» ABOUT THIS TASK
Send back the line that contains "Open the GVA Oberta en cifras tile" and all lines following it through the end of the data below, exactly, omitting pictures.

» INPUT DATA
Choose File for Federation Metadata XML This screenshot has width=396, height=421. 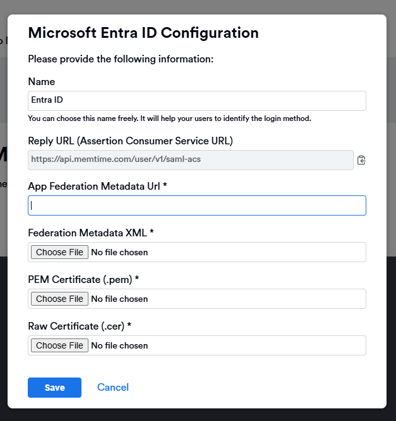click(60, 252)
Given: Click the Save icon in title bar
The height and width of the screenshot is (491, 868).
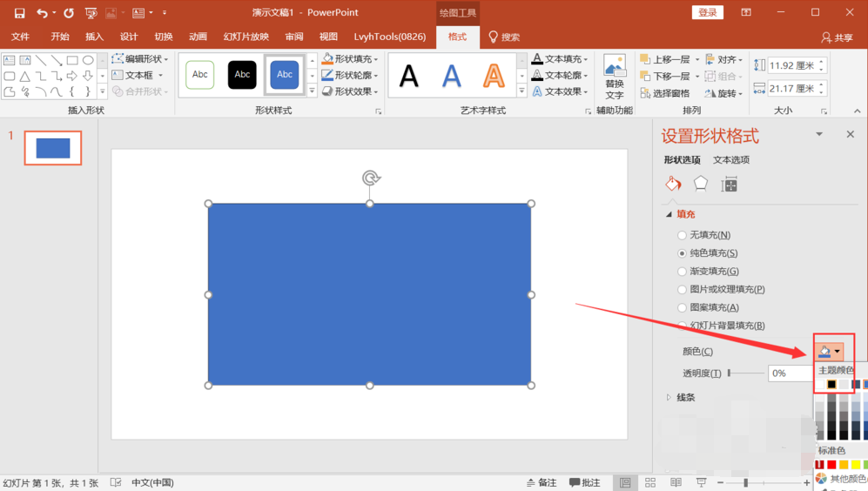Looking at the screenshot, I should [x=19, y=13].
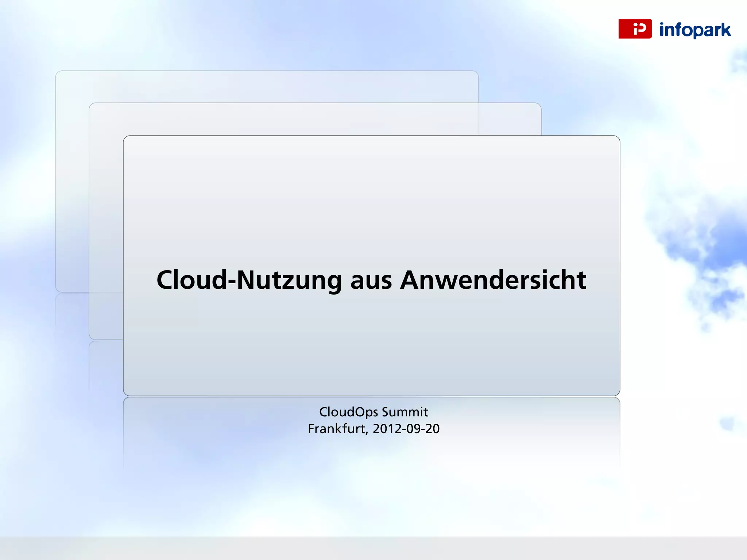Click the red iP logo icon
This screenshot has width=747, height=560.
635,29
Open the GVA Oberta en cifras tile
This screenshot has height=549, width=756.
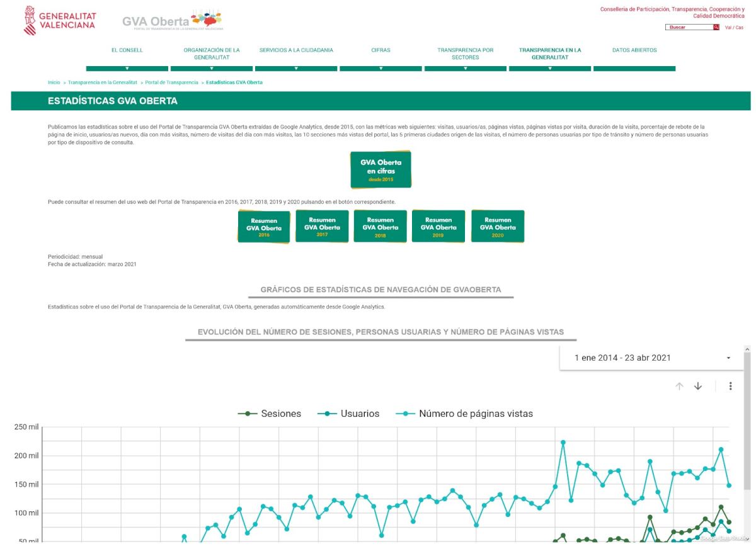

» TASK OUTPUT
Open the GVA Oberta en cifras tile
This screenshot has height=549, width=756.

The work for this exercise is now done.